KEPPEL REIT
K71U.SI
Keppel REIT(KREIT SP) - Better Value In Developer Landlords
Maintain HOLD; Positives priced-in
- Keppel REIT (KREIT)'s FY17 DPU was slightly below ours and consensus estimates. While Keppel REIT continues to report negative rental reversions, the magnitude of the contraction has lessened. Also, asset valuations were largely unchanged.
- While the narrow trading yield of KREIT is justified by a turn in the office cycle, we believe valuations are rich (4.3% yield, 0.94x P/BV) relative to historical values and could cap share price upside in the near-term.
- Maintain HOLD and Target Price of SGD1.19 based on a target yield of 5.25%. For exposure to Singapore’s recovering office market, we see better value in developer landlords with large prime office exposure (UOL and GuocoLand).
No surprise; Smaller negative reversion a positive
- FY17 DPU of 5.7cts was 95% of our estimate. In 4Q17, Net Property Income for Ocean Financial Centre was lifted by one-off pre-termination income of SGD4.2m. However, no surprises in its underlying property metrics.
- Portfolio occupancy was healthy at 99.7% with average signing rents at SGD9.80 psf for the year. Rent reversion for FY17 improved to - 4% (2016: -9%) reflecting the marginal uptick in spot rents over the past year.
- KREIT has 8.3% of leases up for renewal and another 14.2% due for rent review in FY18. With expiring rents at SGD8.50-SGD12 psf, we expect negative reversion to persist for another year.

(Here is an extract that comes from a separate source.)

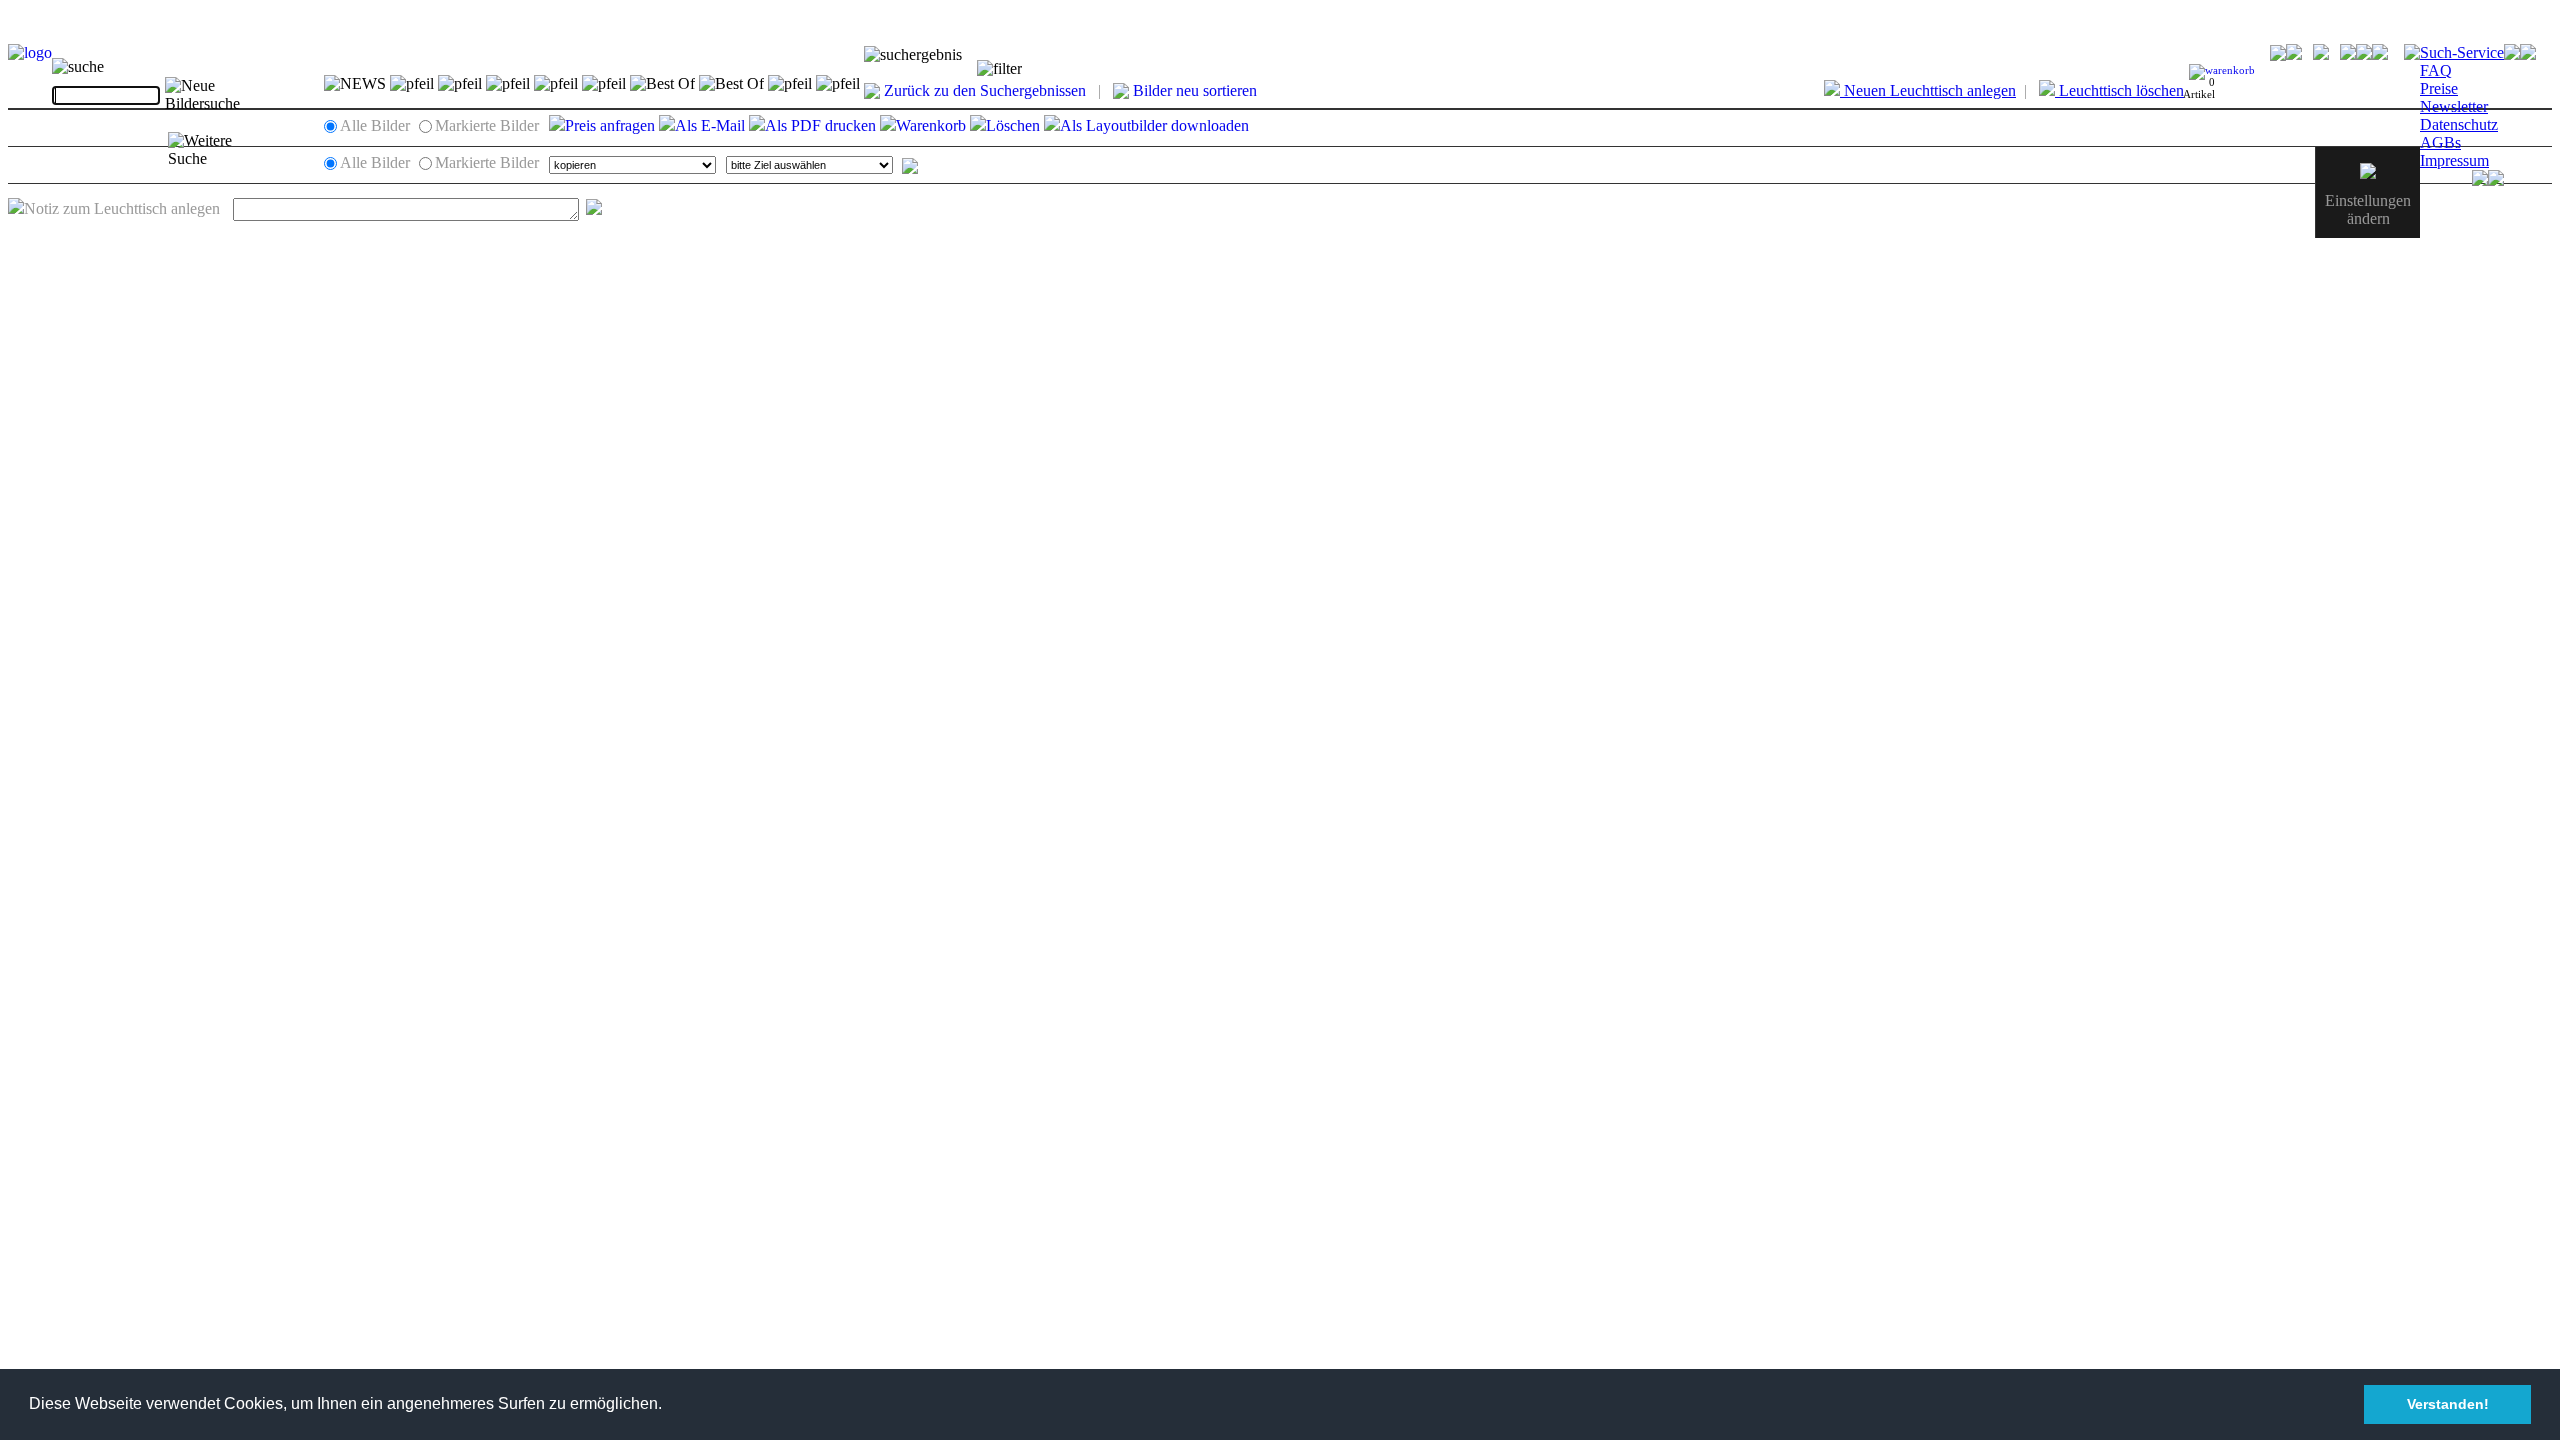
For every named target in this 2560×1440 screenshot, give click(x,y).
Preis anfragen (610, 125)
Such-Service (2462, 52)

Property values largely unchanged
- Contrary to our call for higher asset values, KREIT’s valuers have kept the valuation of its Singapore assets largely unchanged. This reflects an unchanged cap rate of 3.75% used for its offices despite narrow yields at various office transactions and more aggressive valuations used by its peers.

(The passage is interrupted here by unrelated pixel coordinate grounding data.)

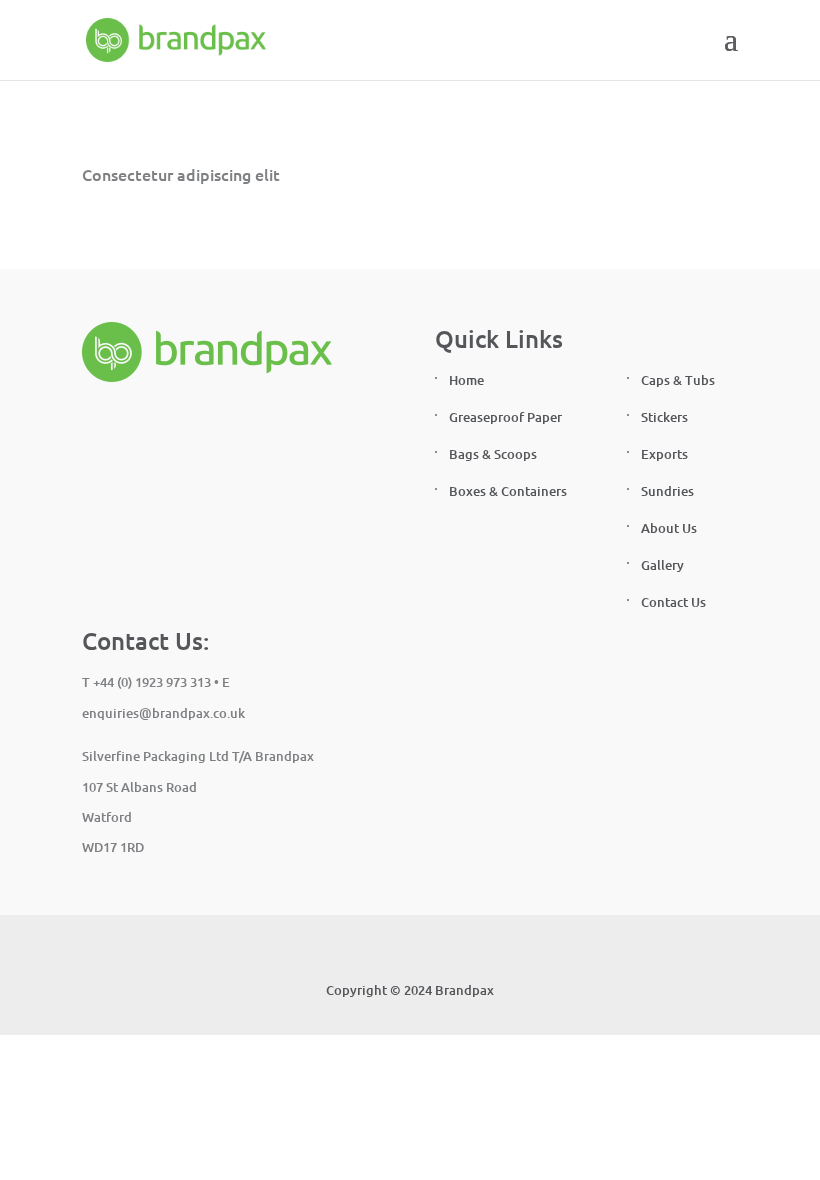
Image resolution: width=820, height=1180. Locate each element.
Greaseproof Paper (505, 417)
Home (466, 380)
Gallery (662, 565)
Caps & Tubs (678, 380)
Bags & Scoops (493, 454)
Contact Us (673, 602)
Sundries (667, 491)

- We view this as a positive for unitholders as DPUs will not be weighed down by a large increase in asset management fees (based on 0.5% of asset value +3.0% of NPI).
Positive data points in Singapore’s office market
- Preliminary data from CBRE showed that Grade A rents trended higher in 4Q17 to SGD9.40 psf (+3.3% q-o-q).

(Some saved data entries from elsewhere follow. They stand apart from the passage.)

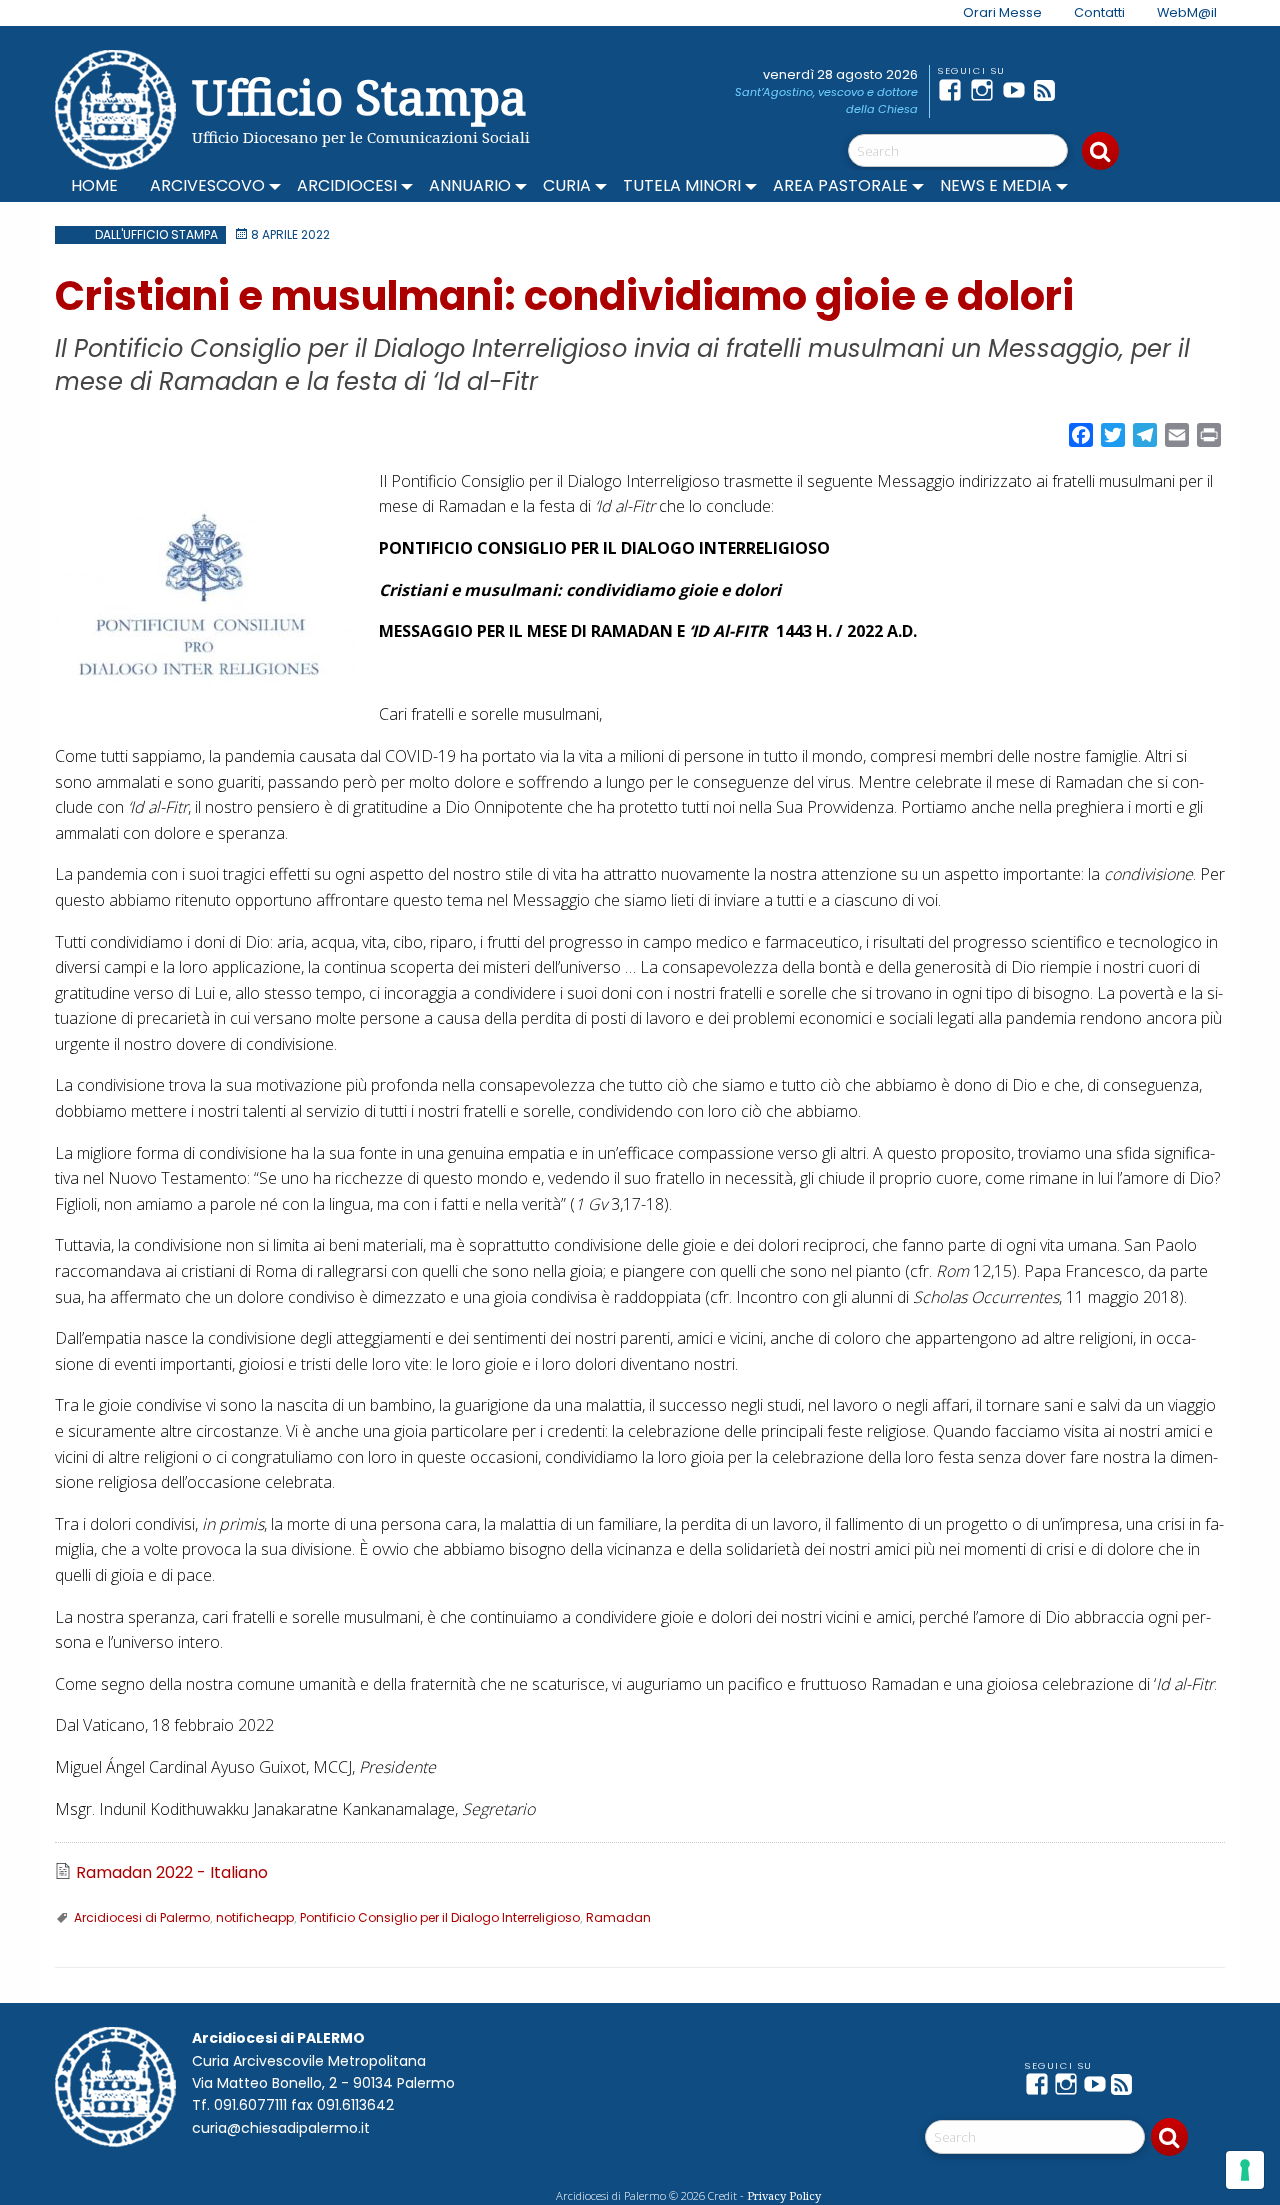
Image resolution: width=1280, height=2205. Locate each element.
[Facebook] (954, 90)
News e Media (996, 185)
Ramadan (618, 1917)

- While market sentiment has improved significantly over the past year, we caution that rents may only rise moderately as 300k+ sf of secondary office space will be available annually in 2018/9E (CBRE estimates)as tenants move into new offices.
Swing Factors
Upside
- Appreciation in the capital value of its properties.
- Divestment of fringe assets to reduce leverage.
- Earlier-than-expected rebound in office rents.
Downside
- Sharper-than-expected decline in office rents or occupancies.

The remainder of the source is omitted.